Ekonomi Bangka Belitung Tumbuh 4,53 Persen di Triwulan I 2026, BI Sebut Daya Tahan Daerah Tetap Kuat
Hendra May 07, 2026 04:03 PM

BANGKAPOS.COM, BANGKA - Kantor Perwakilan Bank Indonesia Provinsi Kepulauan Bangka Belitung menilai pertumbuhan ekonomi daerah pada triwulan I 2026 menunjukkan ketahanan yang cukup kuat di tengah tekanan global dan moderasi ekonomi yang masih berlangsung.

Berdasarkan data yang dirilis Badan Pusat Statistik (BPS), ekonomi Bangka Belitung pada triwulan I 2026 tumbuh sebesar 4,53 persen secara tahunan atau year on year (yoy).

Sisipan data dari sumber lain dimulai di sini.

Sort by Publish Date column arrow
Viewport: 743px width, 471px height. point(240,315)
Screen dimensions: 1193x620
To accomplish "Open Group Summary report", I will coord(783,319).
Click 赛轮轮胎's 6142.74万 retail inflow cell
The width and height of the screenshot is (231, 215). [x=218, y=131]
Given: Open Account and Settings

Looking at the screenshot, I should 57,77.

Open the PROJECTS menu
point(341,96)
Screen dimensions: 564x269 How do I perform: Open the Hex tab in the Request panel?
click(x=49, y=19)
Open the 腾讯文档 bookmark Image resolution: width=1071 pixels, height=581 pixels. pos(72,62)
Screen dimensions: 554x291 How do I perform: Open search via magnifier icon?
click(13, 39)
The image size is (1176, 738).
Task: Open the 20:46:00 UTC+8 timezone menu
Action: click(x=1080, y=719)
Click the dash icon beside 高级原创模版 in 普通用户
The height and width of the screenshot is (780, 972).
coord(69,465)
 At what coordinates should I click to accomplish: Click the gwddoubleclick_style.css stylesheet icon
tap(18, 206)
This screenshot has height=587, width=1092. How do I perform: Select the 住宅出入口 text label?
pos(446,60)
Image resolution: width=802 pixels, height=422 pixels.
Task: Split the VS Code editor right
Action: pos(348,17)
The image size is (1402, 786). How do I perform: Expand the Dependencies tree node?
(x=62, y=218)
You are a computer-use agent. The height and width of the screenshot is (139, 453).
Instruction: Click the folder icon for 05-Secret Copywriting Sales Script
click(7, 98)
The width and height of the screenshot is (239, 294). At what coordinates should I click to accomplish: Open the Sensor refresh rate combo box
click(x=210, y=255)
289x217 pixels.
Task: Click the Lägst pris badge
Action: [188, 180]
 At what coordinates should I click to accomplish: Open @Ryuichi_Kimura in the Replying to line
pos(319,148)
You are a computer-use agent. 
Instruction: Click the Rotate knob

Angka tersebut relatif stabil dibandingkan triwulan sebelumnya yang tercatat tumbuh 4,54 persen (yoy).

Kepala Perwakilan Bank Indonesia Provinsi Kepulauan Bangka Belitung Rommy S Tama menyampaikan, capaian tersebut menunjukkan aktivitas ekonomi daerah masih bergerak positif di tengah ketidakpastian geopolitik global.

"Pertumbuhan ekonomi Bangka Belitung pada triwulan I 2026 tetap tangguh dan terjaga, ditopang oleh aktivitas konsumsi masyarakat, pembangunan fisik, serta penguatan sejumlah sektor unggulan daerah," kata Rommy kepada Bangkapos.com, Kamis (7/5/2026).

Secara sektoral, pertumbuhan ekonomi terutama ditopang oleh Lapangan Usaha Penyediaan Akomodasi dan Makan Minum yang tumbuh sangat tinggi hingga 39,46 persen (yoy).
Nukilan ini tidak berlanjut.